Ce que la partielle dans Arthabaska dit de notre avenir politique

L’événement politique de l’été au Québec aura été, sans contredit, l’élection partielle dans Arthabaska. Une lutte opposant Alex Boissonneault, du Parti Québécois, au chef du Parti conservateur du Québec, Éric Duhaime. Si la CAQ est représentée par Kevin Brasseur, les candidats libéraux et solidaires sont, pour ainsi dire, quasi-inexistants. Nous assistons donc à un affrontement entre deux visions du Québec : celle d’une social-démocratie renouvelée, fidèle au modèle québécois, et celle du libertarianisme, qui oppose les libertés individuelles aux intrusions de l’État.

Le résultat demeure difficile à prévoir. Les deux candidats, péquiste et conservateur, ont des chances sérieuses de séduire l’électorat de cette circonscription mi-rurale, mi-urbaine. Une chose est certaine : la CAQ n’est pas dans la course.
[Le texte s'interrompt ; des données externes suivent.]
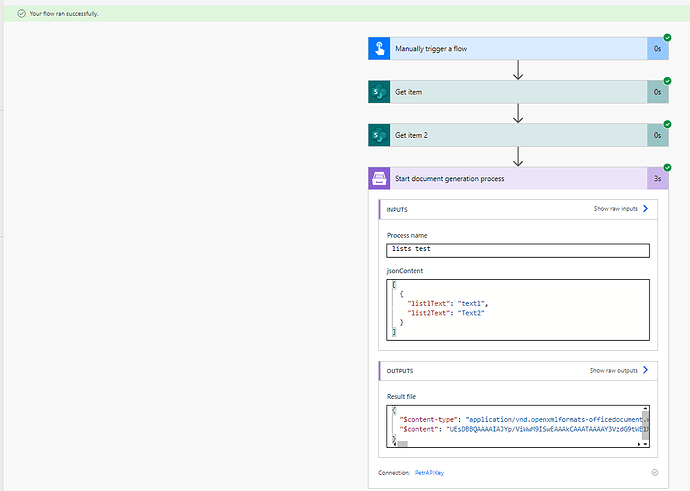The height and width of the screenshot is (491, 690).
Task: Click the SharePoint icon on Get item 2
Action: click(x=379, y=135)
Le parti de François Legault traverse une crise profonde qui pourrait bien trouver son aboutissement lors des élections générales d’octobre 2026. Certains commentateurs, ainsi que des agrégateurs comme QC125, vont jusqu’à prédire la disparition pure et simple de la coalition.
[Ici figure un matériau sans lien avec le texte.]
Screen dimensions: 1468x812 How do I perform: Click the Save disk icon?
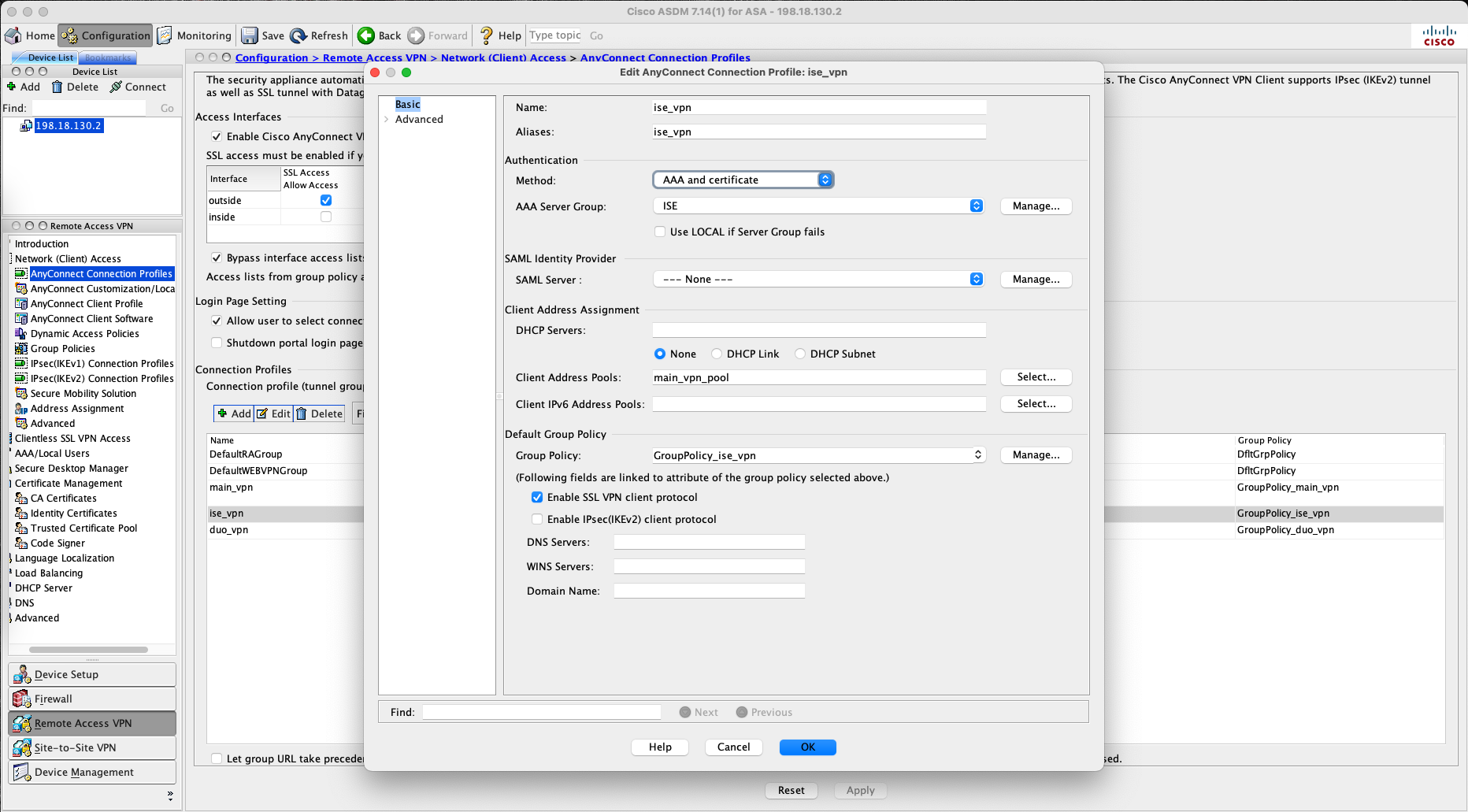pyautogui.click(x=250, y=35)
Ce qui se profile pour octobre 2026, c’est un retour à l’affrontement traditionnel entre péquistes et libéraux, avec des gains potentiels pour les conservateurs, qui pourraient former le second groupe d’opposition. Un retour au bipartisme entre les rouges et les bleus, dans un moment charnière pour l’avenir politique du Québec. Quant à la CAQ, elle risque fort d’être balayée, faute d’avoir choisi une direction claire : à force d’avoir le cul entre deux chaises, elle ne satisfait plus personne. Québec solidaire, de son côté, continue de s’enliser dans ses guerres internes, ce qui le rend pratiquement inopérant, surtout en campagne électorale.
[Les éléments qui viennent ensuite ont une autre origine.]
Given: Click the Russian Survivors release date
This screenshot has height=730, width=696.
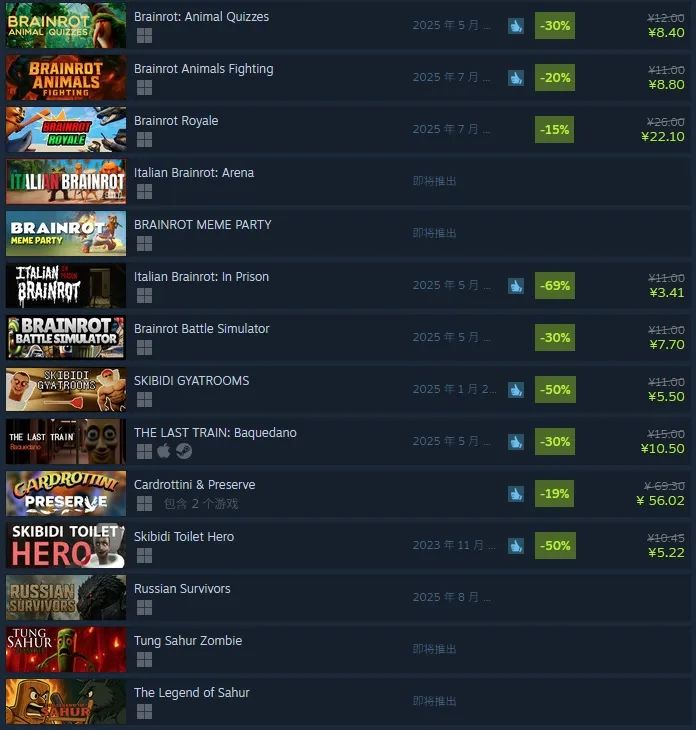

Les conservateurs, eux, représentent un segment non négligeable de l’électorat. Une droite décomplexée sur le plan économique, qui promet l’abolition des taxes sur l’essence et la réduction de la taille de l’État. Mais cela suffira-t-il pour former un gouvernement ? Peu probable. Leur discours reste trop polarisant pour Montréal et la majorité des centres urbains, à l’exception de Québec.

Quoi qu’il en soit, la partielle dans Arthabaska donnera le ton de la campagne à venir. Sortez le pop-corn : les prochains mois promettent d’être captivants. Il est peu probable que la CAQ remonte dans l’estime populaire – tout indique qu’elle continuera de s’enfoncer. Quant à Québec solidaire, les voir se déchirer sur des détails insignifiants reste un spectacle en soi. Péquistes et libéraux se replaceront comme frères ennemis dans un duel classique. Les conservateurs, eux, joueront le rôle d’opposition des contribuables face aux dérives de l’État. Mais auront-ils des députés à l’Assemblée nationale ? Rien n’est sûr pour le moment.